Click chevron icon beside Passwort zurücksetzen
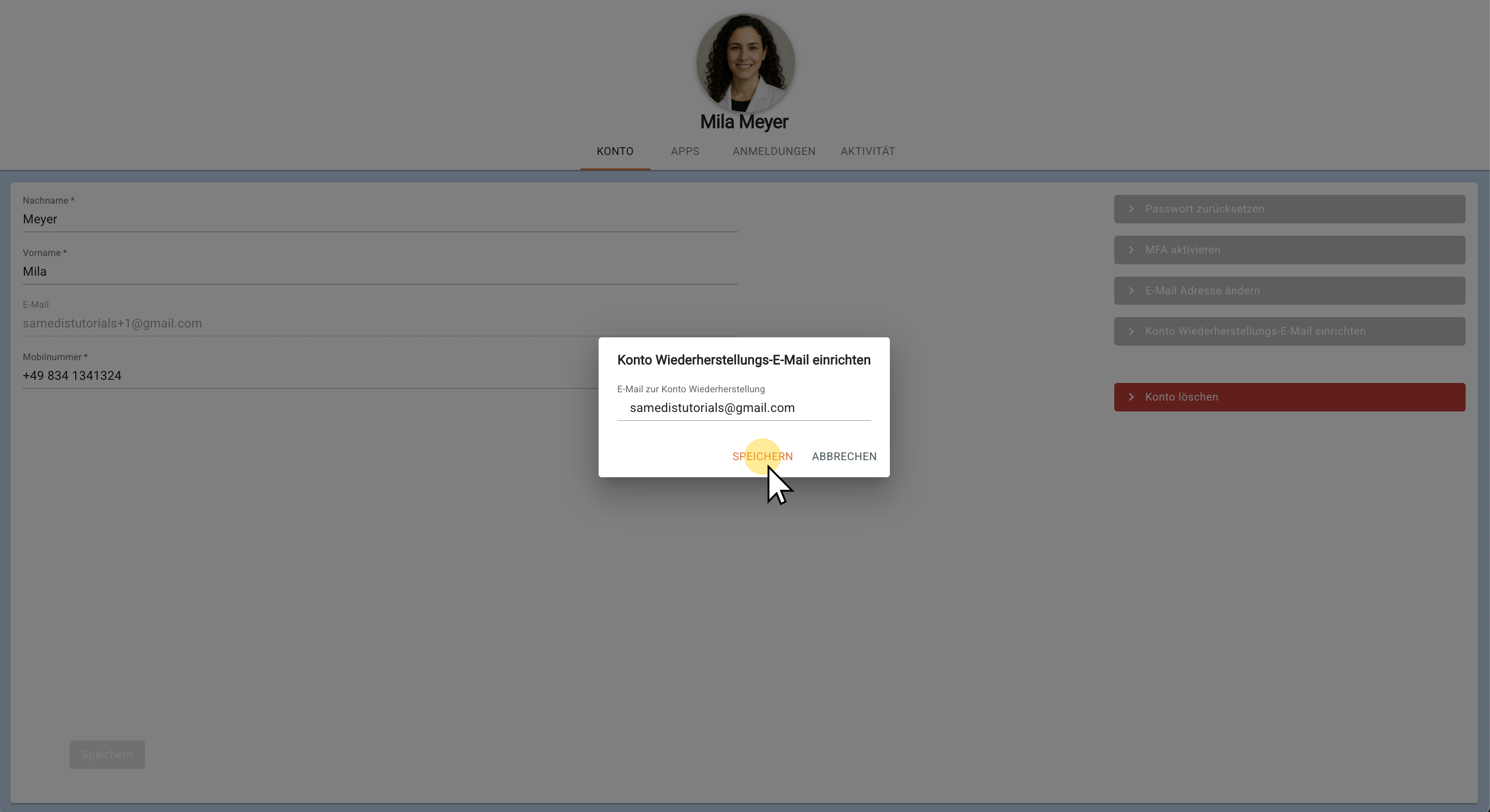This screenshot has width=1490, height=812. (1131, 209)
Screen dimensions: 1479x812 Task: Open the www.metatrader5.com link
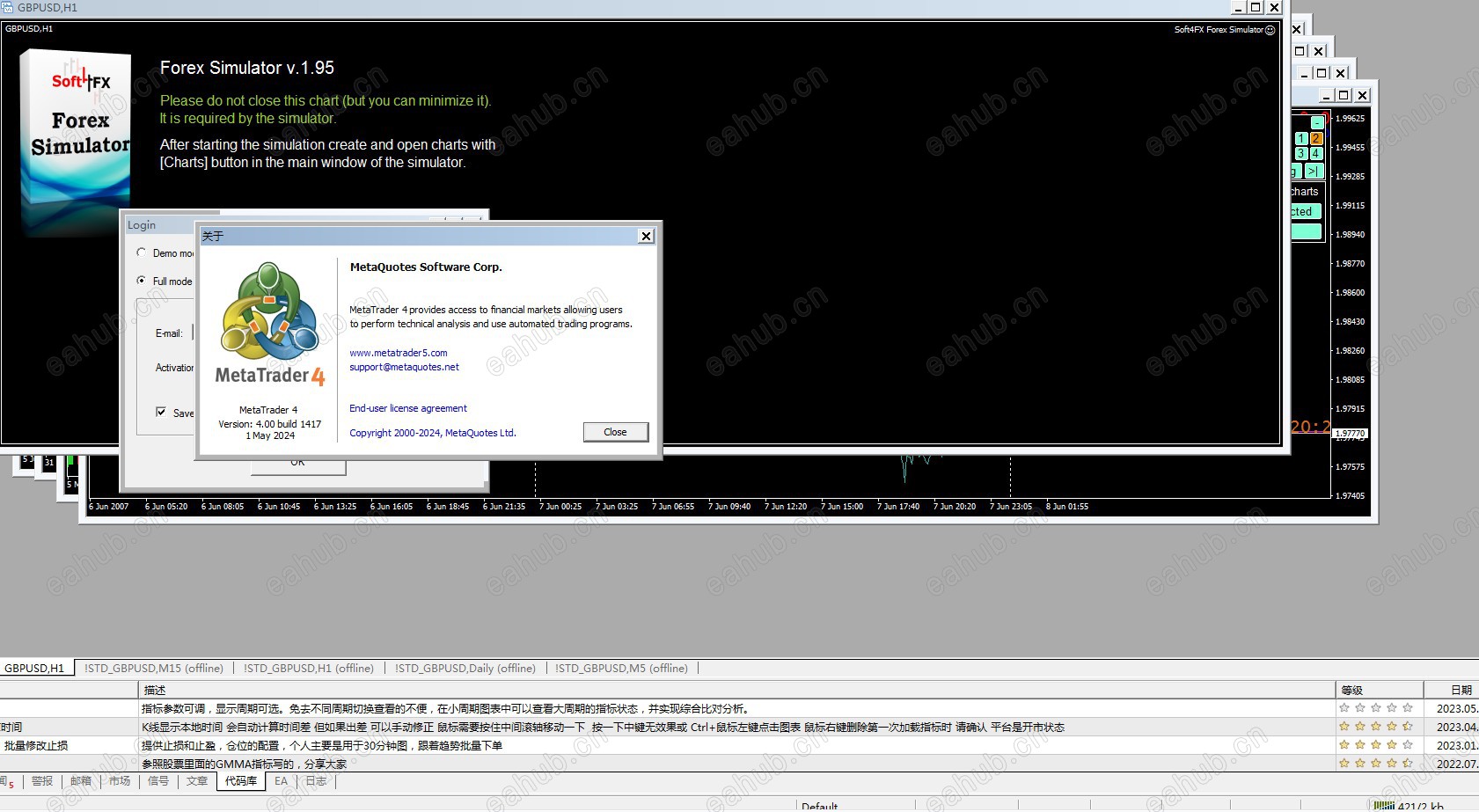click(x=399, y=352)
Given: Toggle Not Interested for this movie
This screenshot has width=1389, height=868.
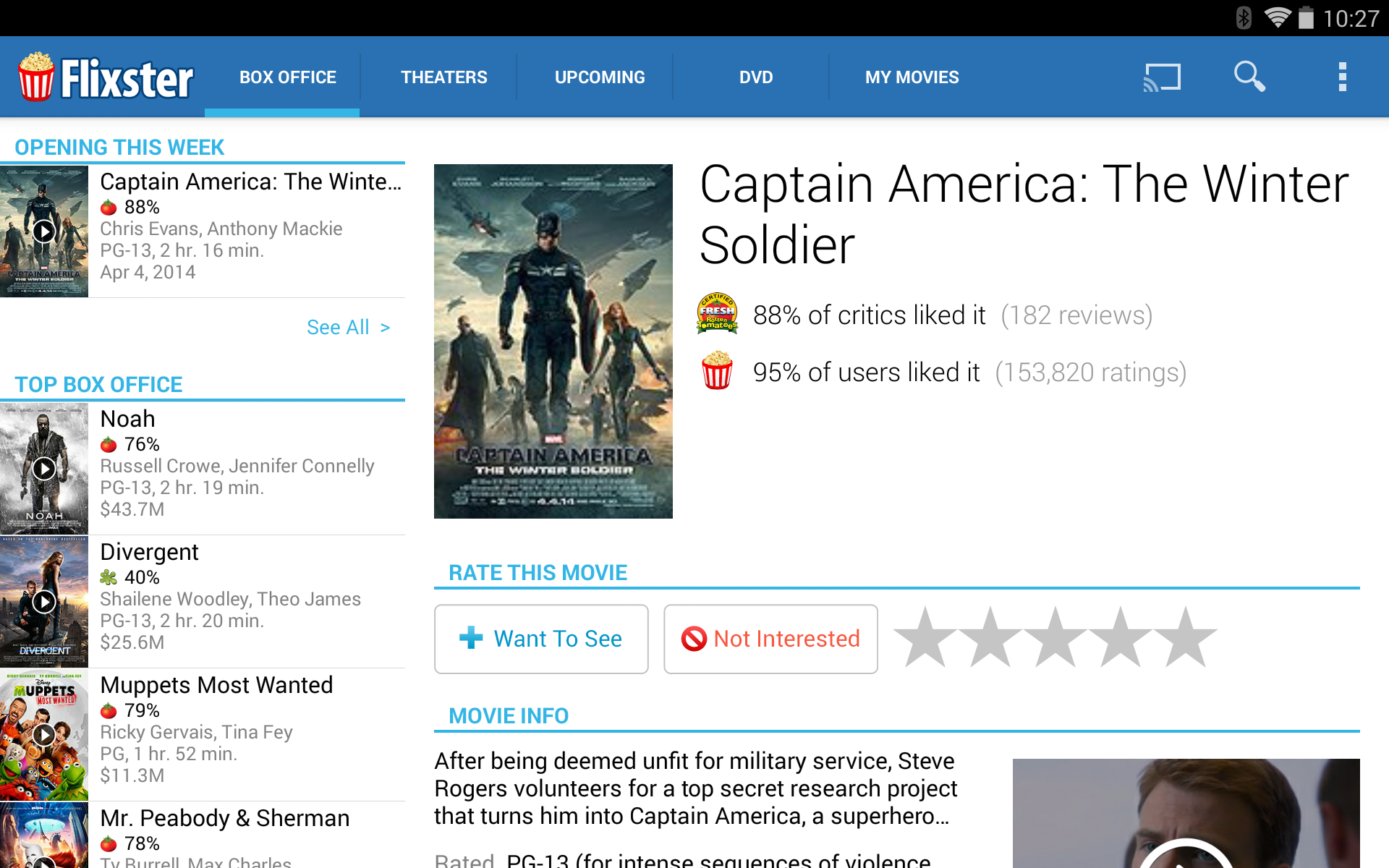Looking at the screenshot, I should (x=770, y=639).
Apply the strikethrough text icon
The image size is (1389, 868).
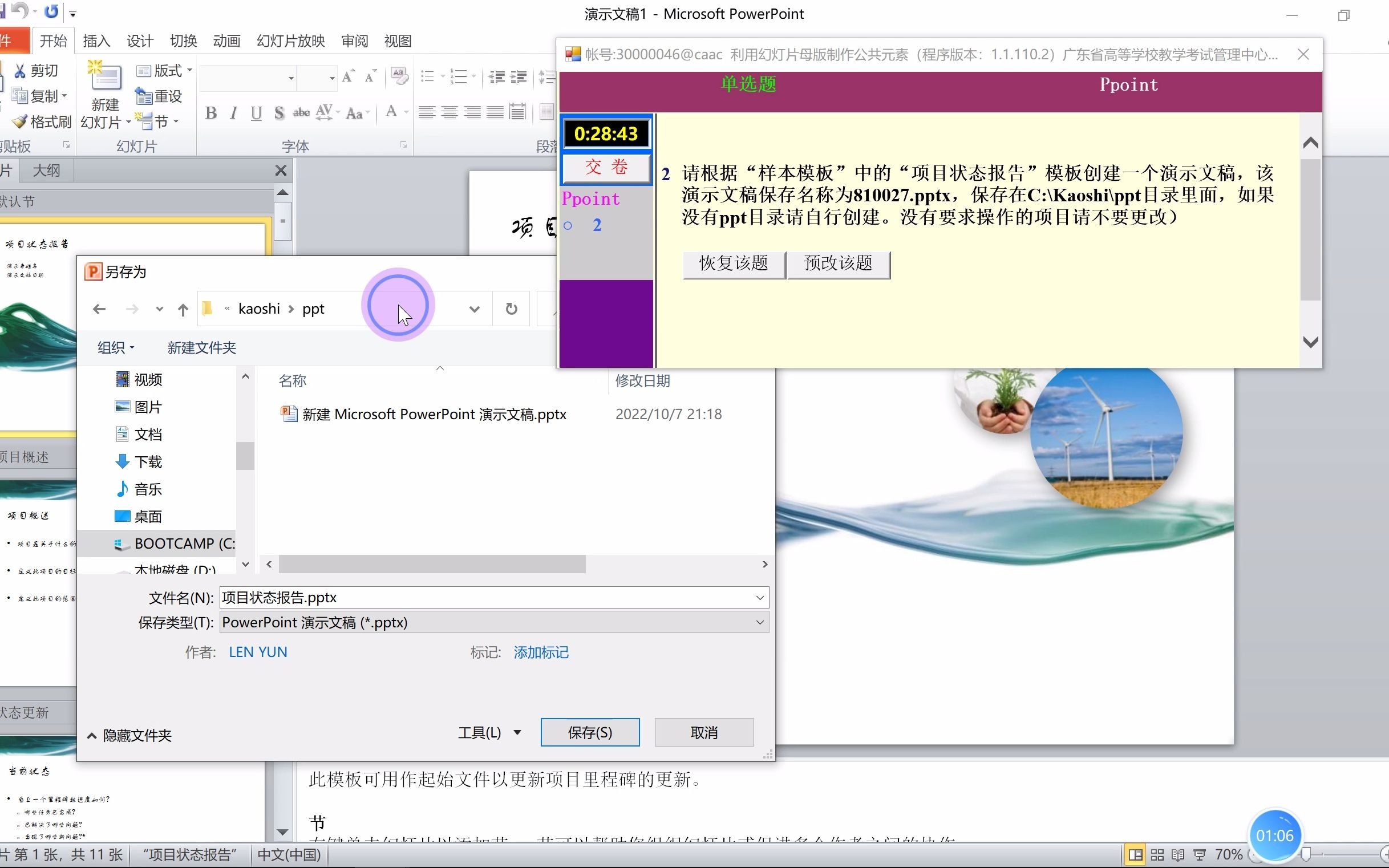pos(301,113)

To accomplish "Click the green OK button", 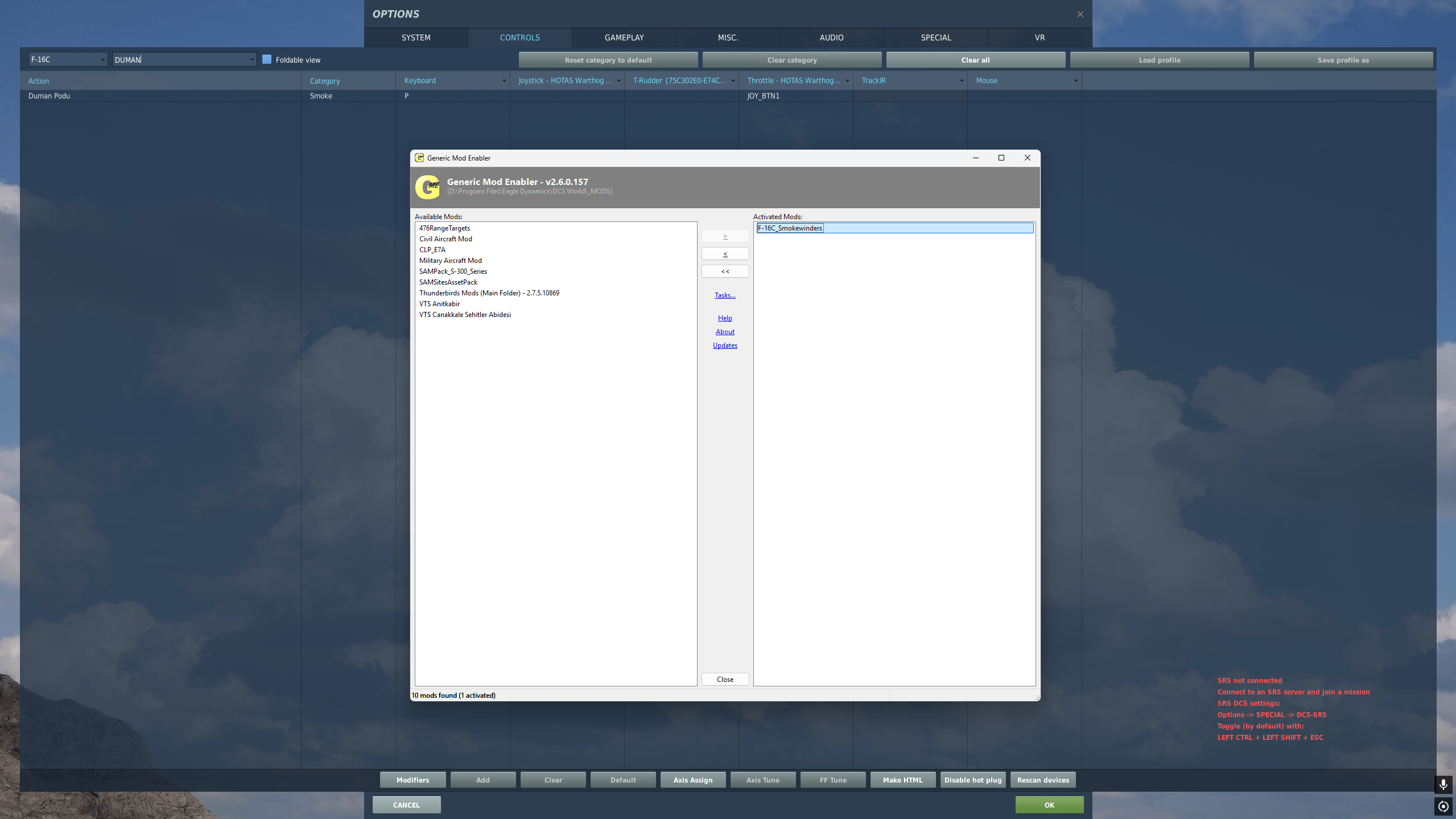I will coord(1049,805).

================================

* Task goal
Reproduce the records above from their first line to the line bearing "Apply the strikethrough text icon", both ends included, leaving every picture out.

* Result of this task
Click chevron icon beside Passwort zurücksetzen
This screenshot has width=1490, height=812. (1131, 209)
Screen dimensions: 1479x812 Task: Open the www.metatrader5.com link
click(x=399, y=352)
Given: Toggle Not Interested for this movie
This screenshot has width=1389, height=868.
Looking at the screenshot, I should (x=770, y=639).
Apply the strikethrough text icon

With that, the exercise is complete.